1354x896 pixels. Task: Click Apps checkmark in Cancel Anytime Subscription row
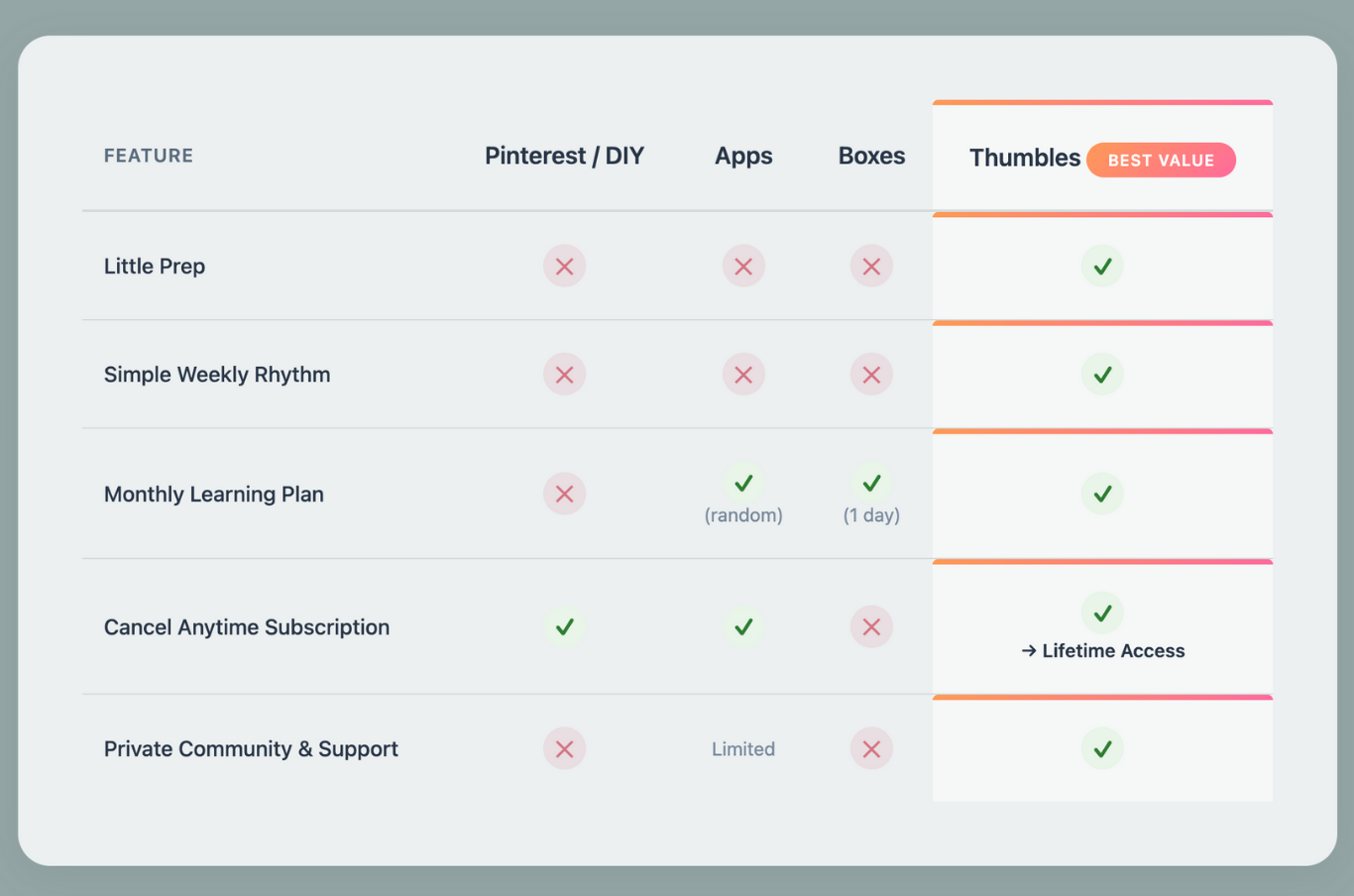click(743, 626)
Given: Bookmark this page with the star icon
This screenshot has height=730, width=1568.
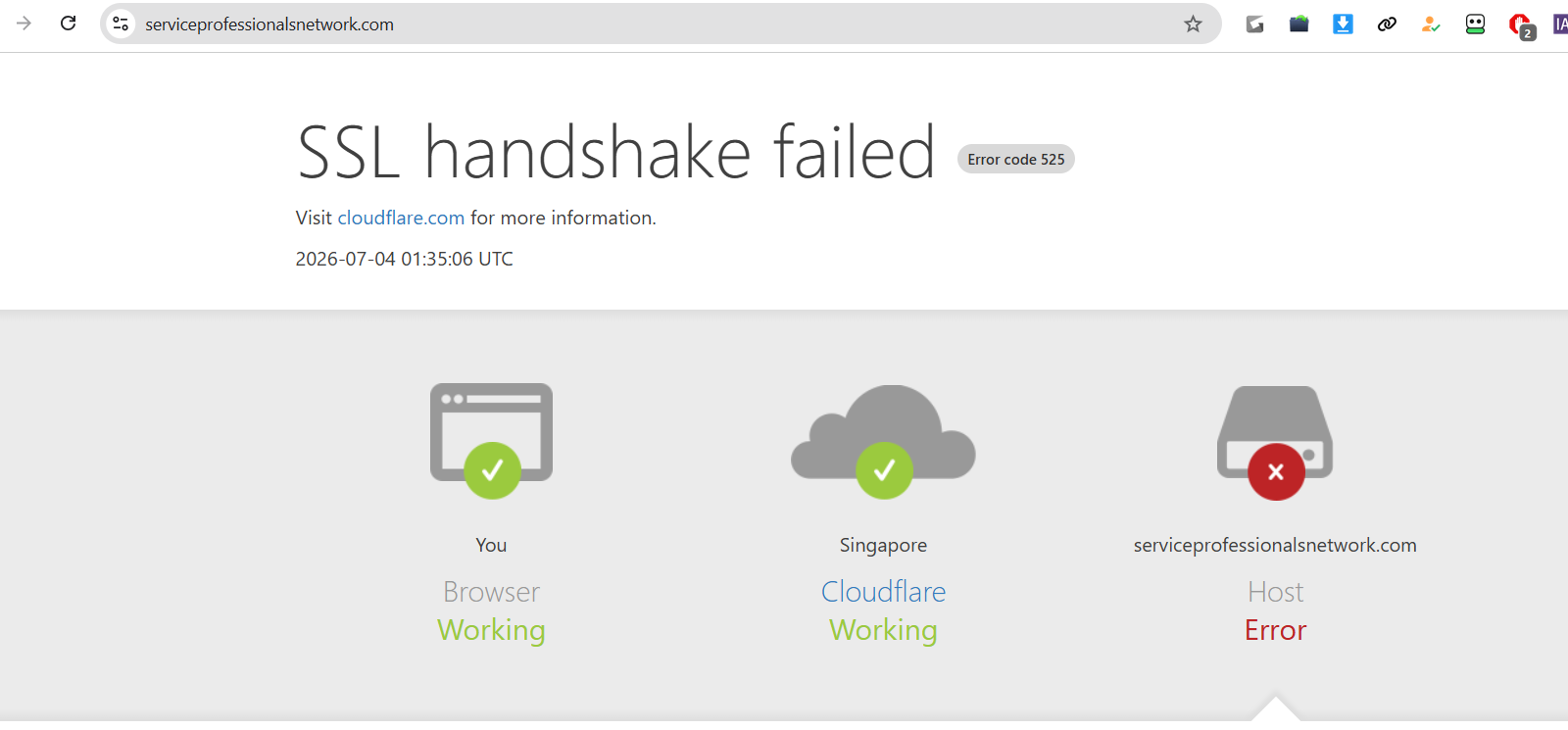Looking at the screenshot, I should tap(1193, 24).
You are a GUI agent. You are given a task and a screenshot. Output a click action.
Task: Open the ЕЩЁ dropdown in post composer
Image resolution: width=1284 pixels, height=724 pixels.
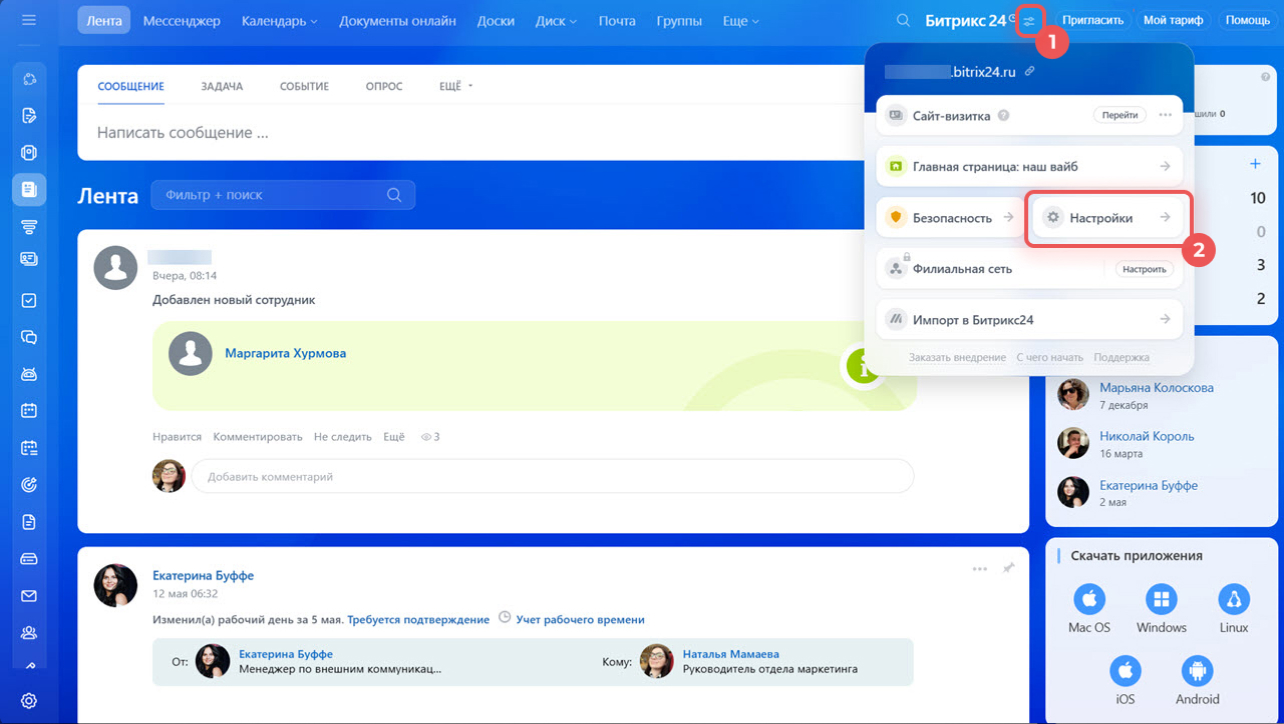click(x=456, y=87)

• • • •

With pictures left out, print the lines of the material above from the line containing "This screenshot has height=730, width=1568." through its last line, exactly and nothing more.

This screenshot has height=730, width=1568.
Looking at the screenshot, I should tap(1193, 24).
You are a GUI agent. You are given a task and a screenshot. Output a click action.
Task: Open the ЕЩЁ dropdown in post composer
Image resolution: width=1284 pixels, height=724 pixels.
click(x=456, y=87)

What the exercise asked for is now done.